Para Seca (2005:11), a representação social pode ser entendida como “un système de savoirs pratiques (opinions, images, attitudes, préjugés, stéréotypes, croyances), générés en partie dans des contextes d’interactions interindividuelles ou/et intergroupaux” .

Para este autor a posição social ou ideológica dos que a utilizam pode marcar uma representação na sua forma e no seu conteúdo, ou seja ela é socialmente determinada.

No entanto, nas informações, imagens, atitudes e crenças partilhadas por grupos de pessoas, que por vezes não se conhecem pessoalmente mas que herdaram um saber colectivo, os elementos que compõem a representação são mais ou menos estruturados, articulados e hierarquizados entre si, o que permite à representação ser a causa ou o factor de variáveis de pertença social ou de estatuto.

A representação surge também como um conjunto de referências semânticas e cognitivas (produto ou resultado de um processo) activadas segundo as finalidades e interesses dos actores sociais para comunicar, compreender as suas relações com o outro (Seca, 2005:11).

Constitui uma forma de “pensée évolutive, en mouvement, constructive, créatrice” (ibid.:11).

Pensamento em evolução, em movimento porque é produzido a partir das reservas de saber, de conhecimento científico, de tradições, de ideologias e de religiões inscritas nos diferentes períodos da História e nas mudanças da vida social (ibid.:15).

Pensamento construtivo e criativo uma vez que é um pensamento social construído num grupo e pelo grupo numa enorme variedades de situações.

As representações enquanto pensamento social são criativas pois não se limitam a reproduzir configurações já existentes, permitem aos actores sociais, em diferentes contextos e de acordo com os seus interesses e finalidades, relacionarem-se uns com os outros e compreenderem o contexto em que se encontram.

As representações, enquanto forma de conhecimento prático apoiado num sujeito e num objecto, são sempre representação de alguma coisa (objecto) e de alguém (sujeito) (Jodelet, 1989a:59). Daí existir uma forte ligação entre sujeito e objecto.

Autores como Seca (2005:32) afirmam “le sujet et l’objet qu’il se represente sont interconnectés. L’un et l’autre n’ont de signification que reliés entre eux par la représentation”. Para este autor (2005:32), a representação não é em si própria activa e significativa senão quando provém de um actor social (sujeito individual ou grupo) e porque se refere a qualquer coisa (objecto).

Para Abric (2001) a representação funciona como um sistema de pré-descodificação que permite a transformação e reorganização da realidade de modo a que esta se transforme em algo de comum para os indivíduos do grupo. Seca (2005:40) refere o modo como Abric (1987) considera a representação.

Esta serve de filtro interpretativo e de instrumento de descodificação favorecendo uma “prodution originale et un remodelage complet de la réalité, une réorganization de type cognitif où les connotations idéologiques personnelles (attitudes, opinions) et collectives (valeurs, normes) prennent une place essentielle aussi bien dans le produit que dans le mécanisme de sa constitution”.

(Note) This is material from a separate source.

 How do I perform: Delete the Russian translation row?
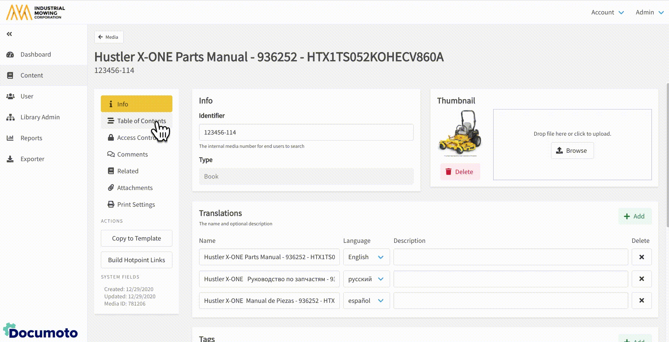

Para Deaux e Philogene (2001:5) o papel das representações sociais na apropriação de cada um dos indivíduos do mundo que o rodeia, enquanto membro de um grupo, é o de tornar o mundo inteligível.

Afirmam ainda que as representações são construídas baseadas num saber partilhado e numa visão comum da realidade, actuando como pontes entre o mundo individual e o mundo social, pois o indivíduo não forma os seus pensamentos de um modo isolado, mas sim influenciado por outros.

Há, assim, uma partilha na compreensão e construção do mundo pois, segundo estes autores, “any interaction, whether between two individuals or two groups of individuals presupposes shared representations which enable us to name and classify the various aspects

of our social reality” (ibid.:4). “These shared representations shape our beliefs, ideas, attitudes, and opinions so as to give meaning to things and help us understand each other” (Deaux e Philogene, 2001:5).

Não existe um consenso no que se refere à natureza exacta dos elementos que constituem uma representação.

No entanto, parece haver um consenso em considerar a representação como um universo de crenças, de opiniões, de atitudes organizadas em torno de uma significação.